I have disovered that I am using the V2.0 version of Kevin’s camera code, which does not have the GPR14 protected. I see that V2.1 does have it protected. That will teach me to be afraid of the “Latest version” of code.

This explains a LOT of the strange behaviour that I was seeing (inputs on the wrong channels etc)

Maybe I’ll get some sleep now :slight_smile:

Also be aware that the hardware call (PC address) stack is limited. The 256 bytes of allocate stack space in ram/bank memory is for allocation of automatic variables at function call time.

“After the PC is pushed onto the stack 31 times (without popping any values off the stack), the STKFUL bit is set. The STKFUL bit is cleared by software or by a POR (Power-On-Reset).” [PIC Spec]

Typically the processor will reset when the STKFUL bit is set, but the behavior depends on the state of the STVREN (Stack Overflow Reset Enable) configuration bit. This should be enabled to allow the resets in FIRST environments. Runaway re-entrant functions will cause bad behavior including resets as a result of stack overflow. Moreover, out of the stack depth must be reserved call space for low and high interrupts. If the chip isn’t being reset because STVREN is clear, then you should be able to check the STKFUL bit in the STKPTR hardware register as the bits will remain on until POR condition or software resets them.

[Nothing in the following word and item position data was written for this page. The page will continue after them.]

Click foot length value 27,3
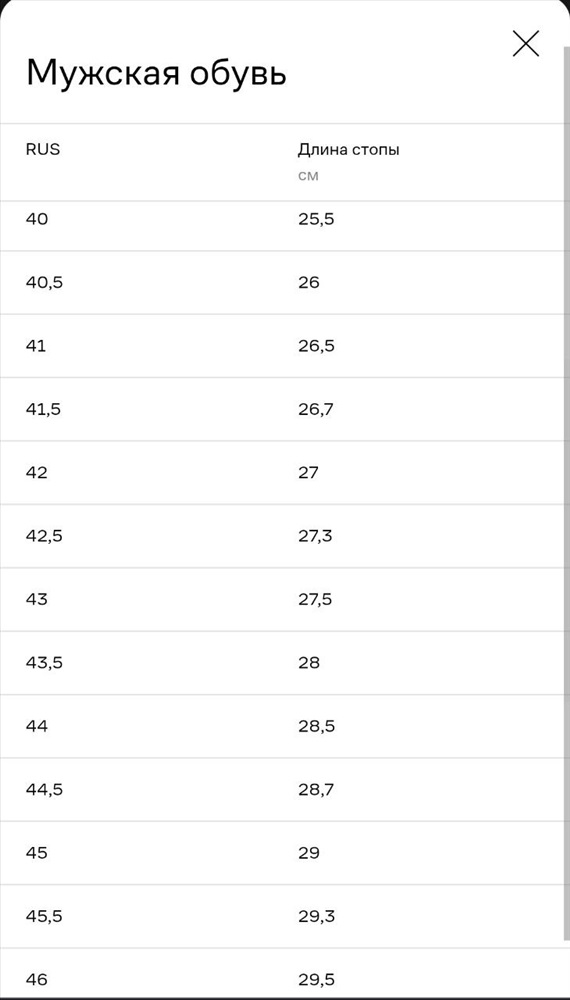570x1000 pixels. point(315,536)
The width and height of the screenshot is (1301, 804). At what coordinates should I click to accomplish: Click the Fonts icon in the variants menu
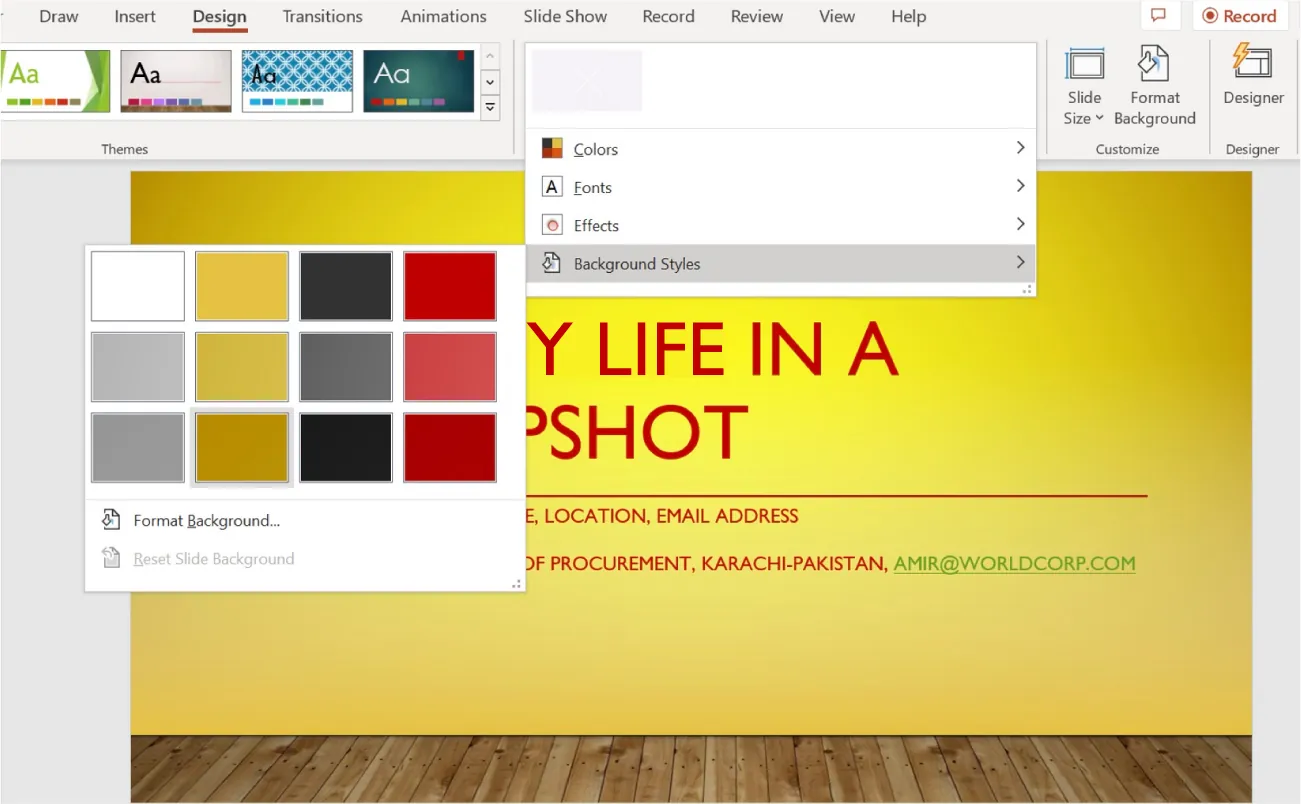point(552,186)
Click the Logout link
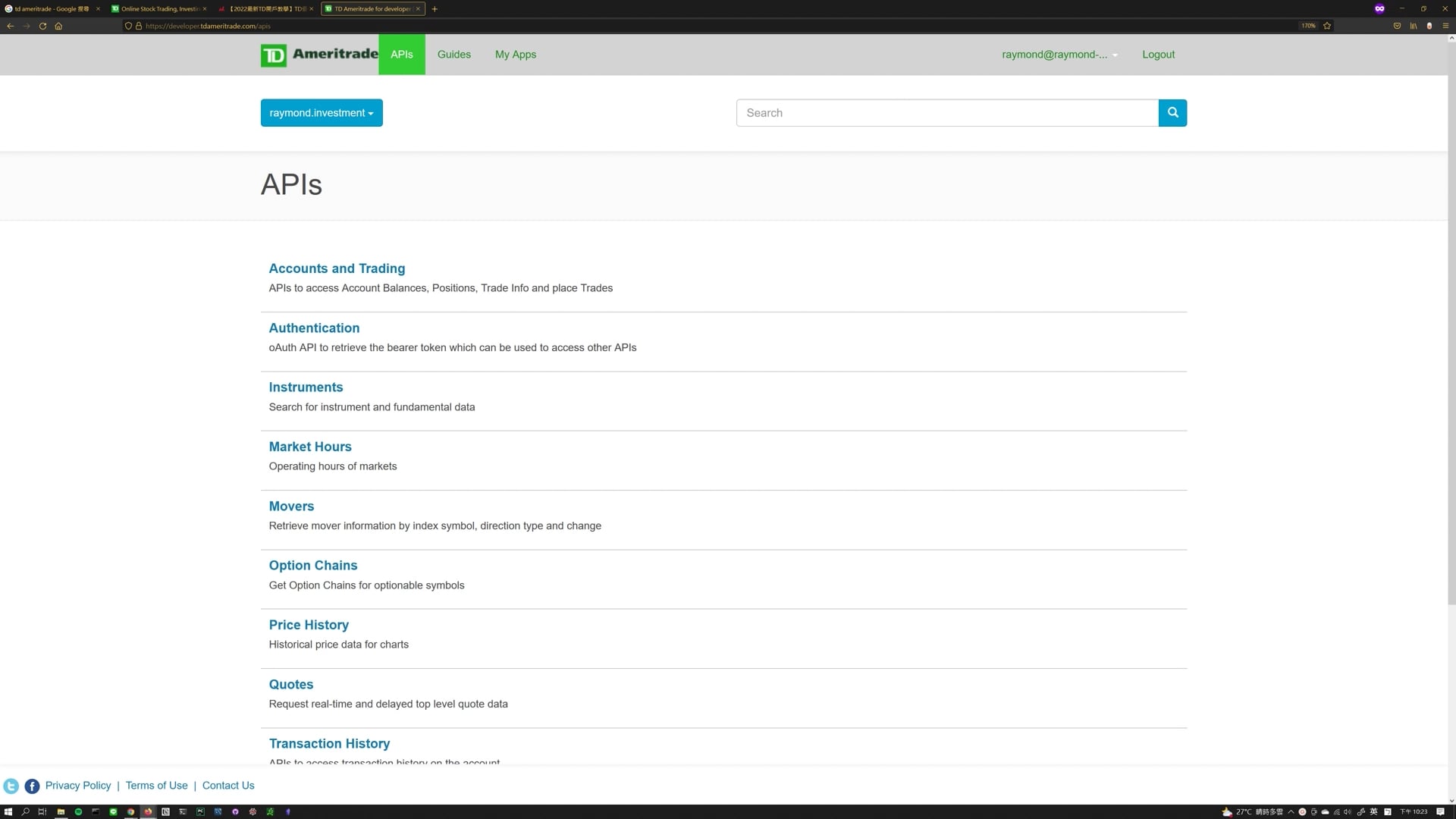This screenshot has width=1456, height=819. [x=1158, y=55]
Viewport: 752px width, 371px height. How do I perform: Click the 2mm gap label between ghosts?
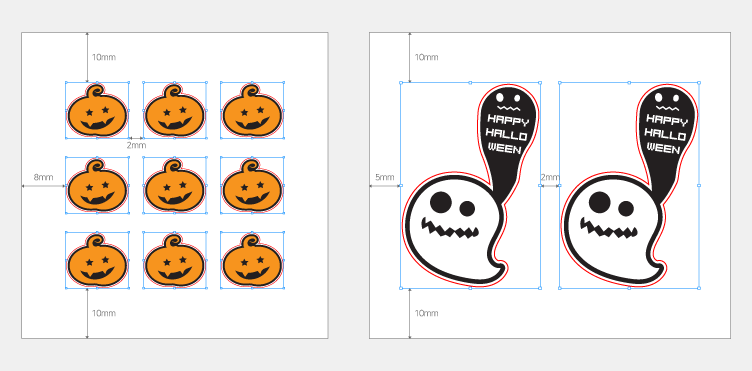pyautogui.click(x=550, y=177)
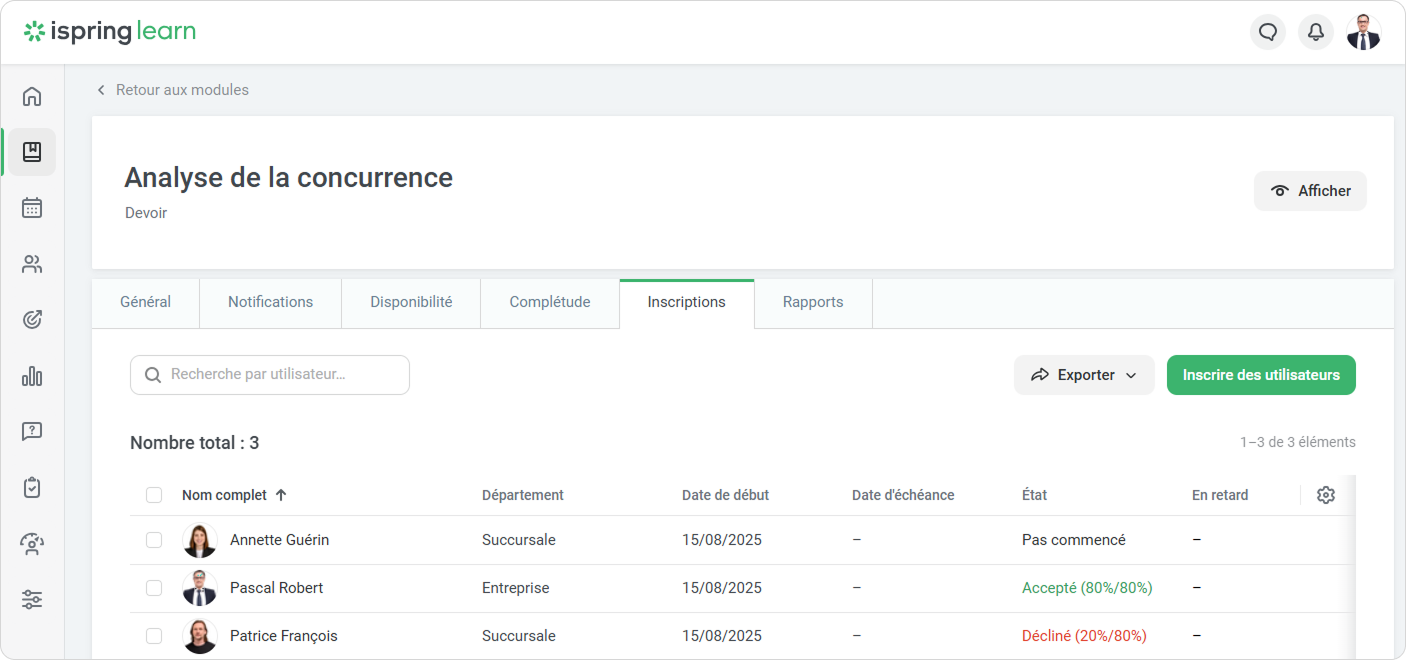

The high priority interrupt is a two deep stack on the slave processor:
     . (1) InterruptHandlerHigh
         . (2) Prep_SPI_4_First_Byte
         . (2) Handle_Spi_Int
The low priority interrupt is at least another 4 stack levels in the MPLAB default environment:
     . (1) InterruptHandlerLow
         . (2) CheckUartInts
              . (3) Handle_Panel_Data
              . (3) Process_TX
                   . (4) DisableXmitInts
              . (3) Serial_Char_Callback

So at LEAST 6 stack frames must be reserved for interrupts, maybe more.

Bud

I’m convinced that there are a lot of gremlins in RC, since in the years since 2003 I’ve seen a lot of bizarre stuff. The biggest one was the “8.2V” data alignment bug, which basically killed our bot for the entirety of BAE last year (and a bizarre scene in which one of the IFI guys insisted it was our code at fault when we had the default code loaded).

This year, I’ve had two times where editing a portion of code caused a completely different section of code to stop working. For example, today we added a single check of a limit switch in our non-autonomous code (test rc_dig_in10 and limit a single pwm, either with our own code or with the IFI-supplied routine), and that completely broke the PID loop in autonomous mode which doesn’t even call that limit switch code. All I can think of is that somewhere hiding in the code something is trampling on the variables for another variable, like a 16 bit value being written atop an 8 bit value.

Similarly, we had an issue during the Aces High scrimmage where random spurious values would appear on a variable that was tied directly to p1_wheel, even though I could monitor p1_wheel directly and verify it was constant.